Water and sanitation. About half of the rural population in Haiti relies on unimproved water sources, while as much as 80 percent of the population does not have access to improved sanitation. Together, these factors will only further hinder recovery for the people in these regions.
Estimating the financial consequences of the storm is more art that science at this time. In the case of the Haitian economy, which is among the 20 smallest in the world based on GDP per capita, two natural disasters in the region during the last decade provide some context for the level of potential economic costs:
The 2010 earthquake. In 2010, an earthquake in Haiti caused economic losses of $7.8 billion - a value that is almost equal to the GDP of Haiti.

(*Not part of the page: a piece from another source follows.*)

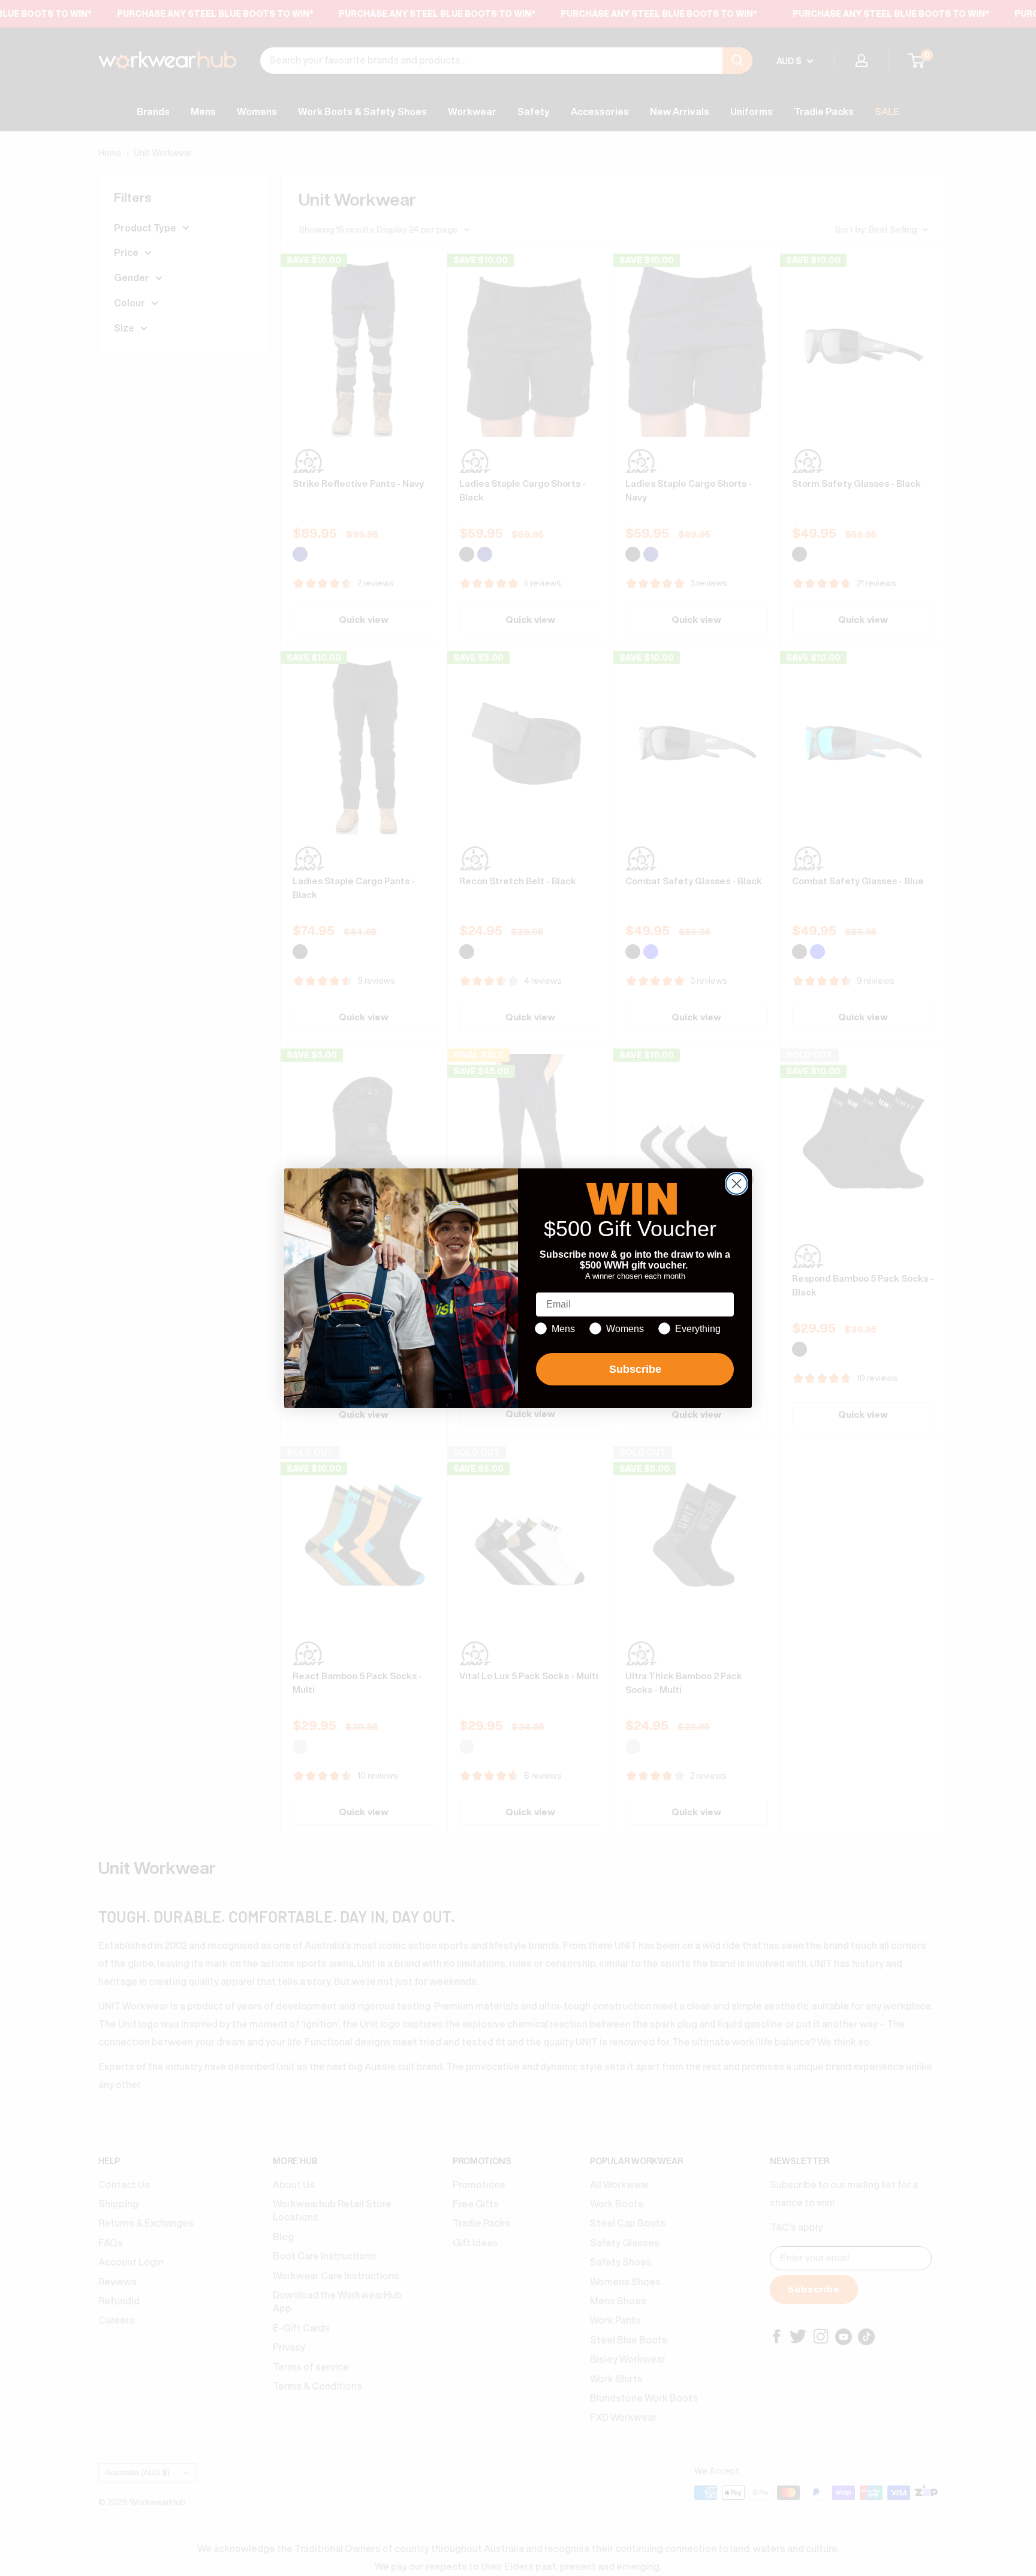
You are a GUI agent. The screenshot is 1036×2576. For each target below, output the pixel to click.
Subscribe (635, 1369)
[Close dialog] (736, 1183)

That same year, Haiti received $4 billion in aid disbursements from donors that helped support the country’s initial recovery. Even with that support, it took almost two years before the GDP of Haiti recovered to its pre-earthquake level after a 6 percent decrease in 2010 and the country still has not fully recovered. An estimated 55,000 people remain internally displaced and extensive infrastructure damage remains.
Hurricane Felix. Prior to Matthew, Hurricane Felix in 2008 was the most powerful hurricane to hit the region. Felix cost Nicaragua—with an economy 1.5 times larger than Haiti’s—$713 million in damages and losses and a 3 percent decrease in GDP.